- Froese in 2003
- Born: Hans-Dietrich Froese October 1, 1937 Tilsit, East Prussia
- Died: 2006 New York City, U.S.
- Known for: video installation, sculpture, photography, film
- Notable work: Imprecise Details — Not a Model for Big Brother's Spy Cycle
- Spouses: Hildegarde Lutze; ; Kay Hines ​(m. 1979⁠–⁠2006)​

= Dieter Froese =

Video installation artist (1937–2006)

Dieter Froese (born Hans-Dietrich Froese) (1937–2006) was a pioneering video installation artist who also worked in film, sculpture, and photography.

==Early life==
Froese was born on October 9, 1937, outside the town of Tilsit, in the former state of East Prussia, (now Sovetsk in western Russia). His father was a cheesemaker. During the final months of World War II, he and his mother fled to the forest from war-torn Berlin as it fell to the Red Army and they eventually took shelter with family near Nuremberg.

==Career==
In 1964, Froese received a Ford Foundation grant that enabled him to move to the United States, where he filed for and received permanent residence status in 1969. He was part of the first wave of artists to move into raw industrial loft spaces in lower Manhattan in the 1970s, for use as live/work spaces.

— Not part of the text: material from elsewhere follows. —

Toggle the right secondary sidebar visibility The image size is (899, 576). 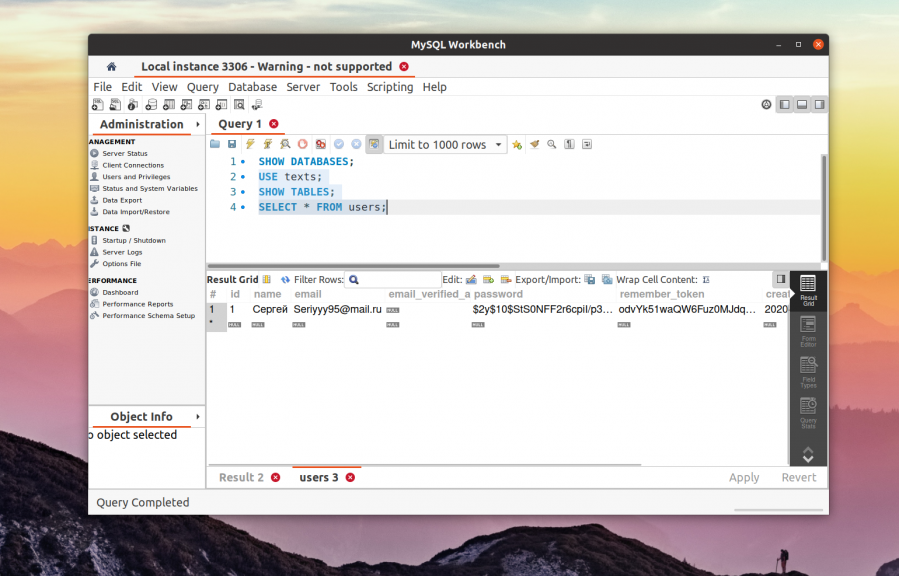pyautogui.click(x=819, y=104)
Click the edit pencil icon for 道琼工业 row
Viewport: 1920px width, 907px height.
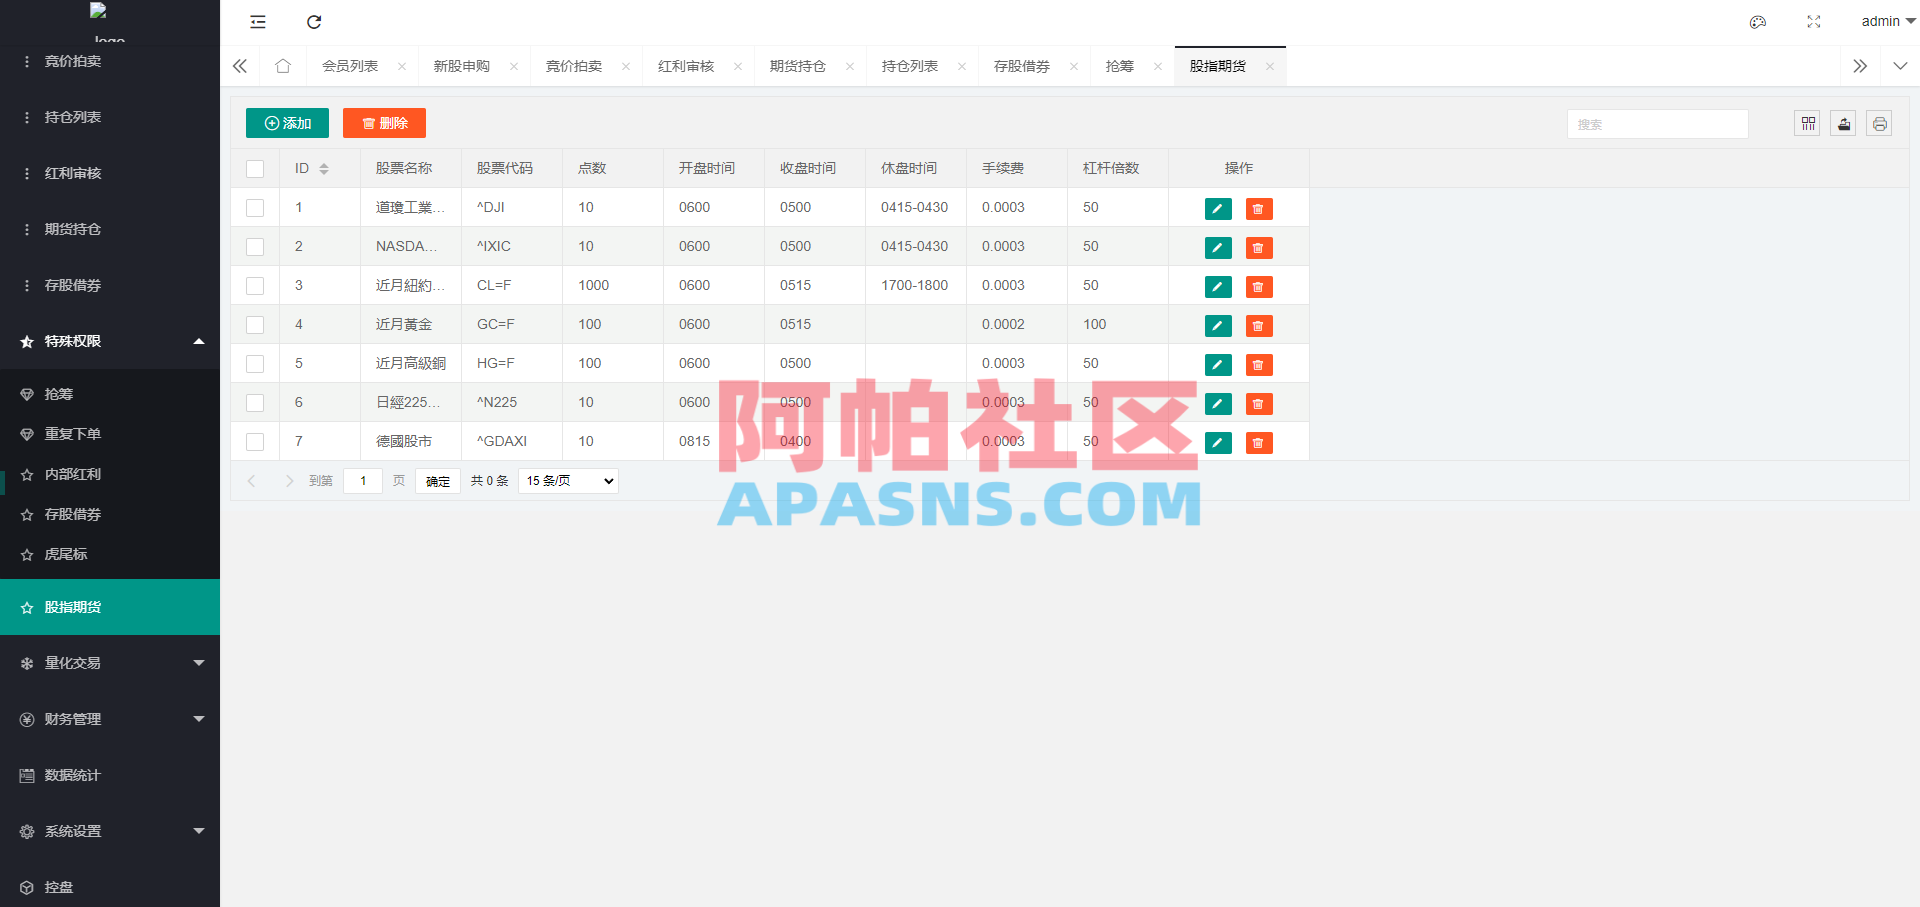click(x=1217, y=209)
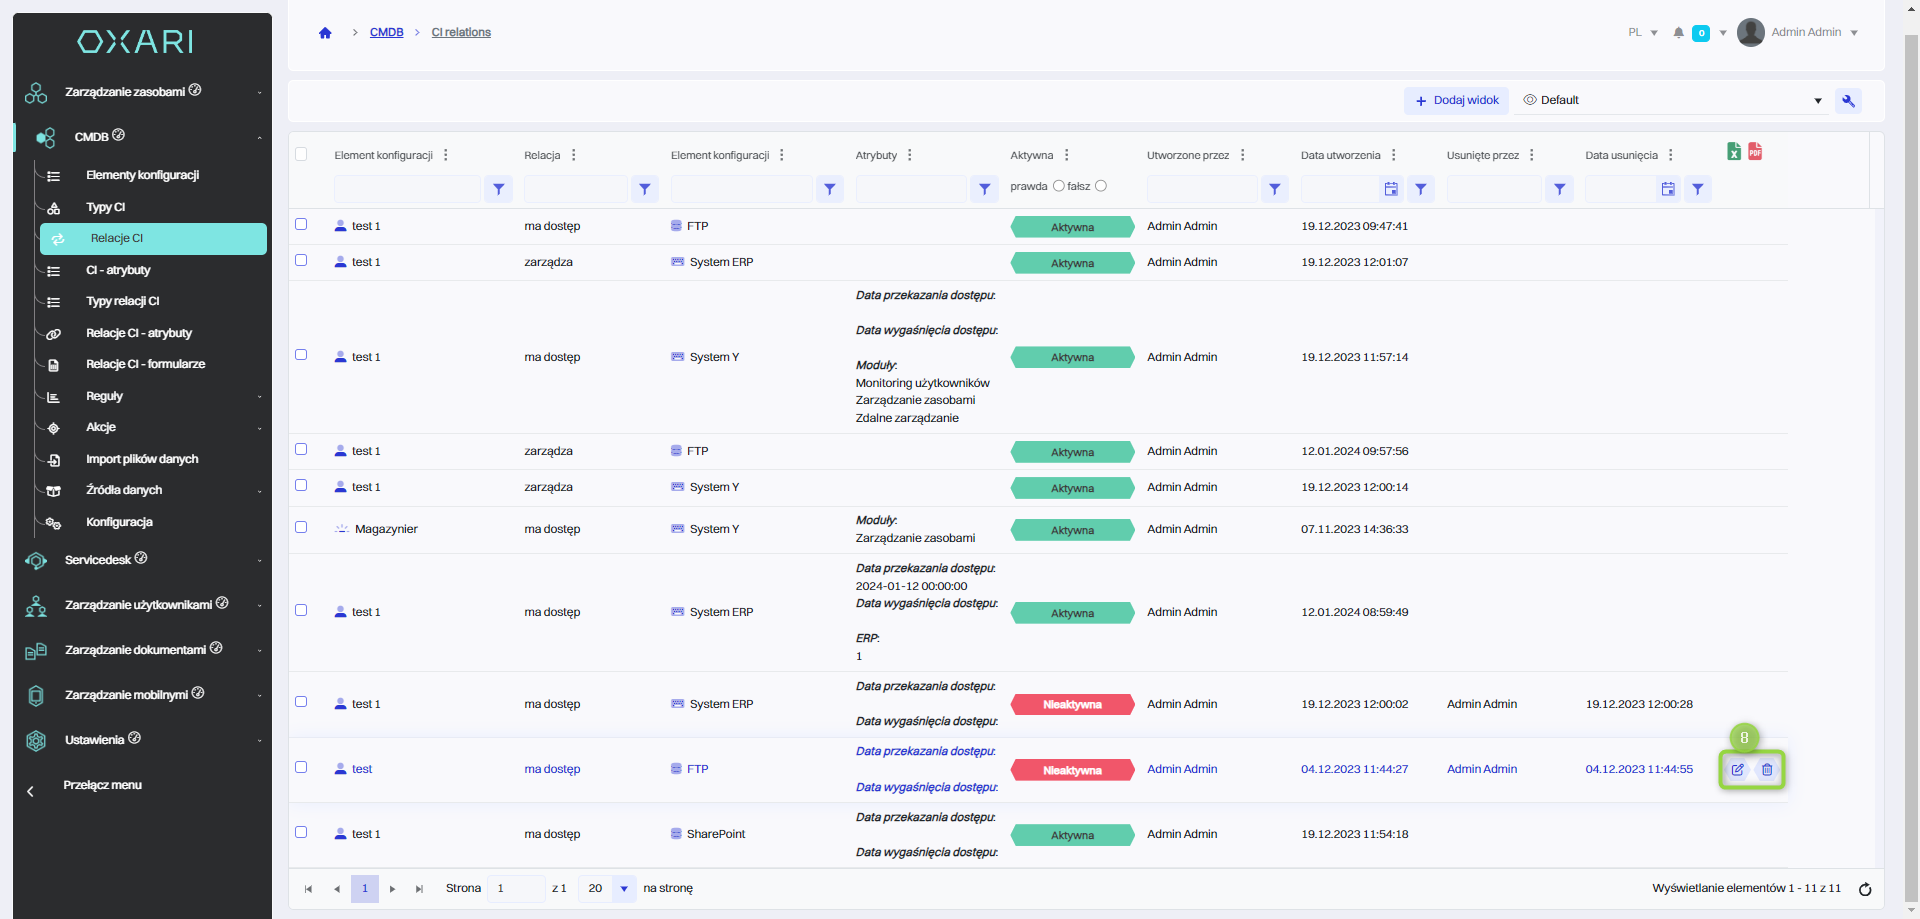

He began exhibiting his work in the early 1970s, and was included in the inaugural exhibition at P.S.1 Contemporary Art Center. He is known for his installation, Imprecise Details: Not a Model for Big Brother's Spy Cycle, that premiered in 1988, at the Stadtisches Kunstmuseum in Bonn, Germany. Later it was shown in New York at the International Center of Photography in 1990. The content of the work addresses the history of video surveillance from the Cold War through the first years of the 21st century. The large scale installation deploys real and dummy surveillance cameras and monitors that track viewers' movement through various rooms in the museum. Inspired by George Orwell's notion of dystopia, the work sheds light on how personal freedoms are compromised by the panoptical presence of surveillance and its associated cultural control. In the exhibition catalog for the Surveillance show at Los Angeles Contemporary Exhibitions, video curator, John Hanhardt wrote that Froese's "projects are fashioned out of the expectations and frustrations that challenge and inhibit our daily lives."

Froese exhibited his multi-media art works at the Museum of Modern Art, the Whitney Museum, the New Museum of Contemporary Art, White Columns, Hallwalls, LACE, Kunstmuseum Bonn, and many other international venues.

Froese's work has been written about in the following books, Digital Currents: Art in the Electronic Age; The Literariness of Media Art; and Pop Goes the Decade: The Eighties.

He was also a video producer, having founded Dekart Video in Manhattan, with his wife Kay Hines. They created videos for leading museums such as the Smithsonian, as well as music videos for the rock 'n' roll band R.E.M. among others.

==Collections==
Froese's work is included in the permanent collections of ZKM Center for Art and Media, Karlsruhle; LUX, London; the Museo Nacional Centro de Arte Reina Sofía; Neue Berliner Kunstverein (n.b.k.), the Museum of New Zealand Te Papa Tongarewa, among others.

==Death==
Froese died in New York from cancer in 2006.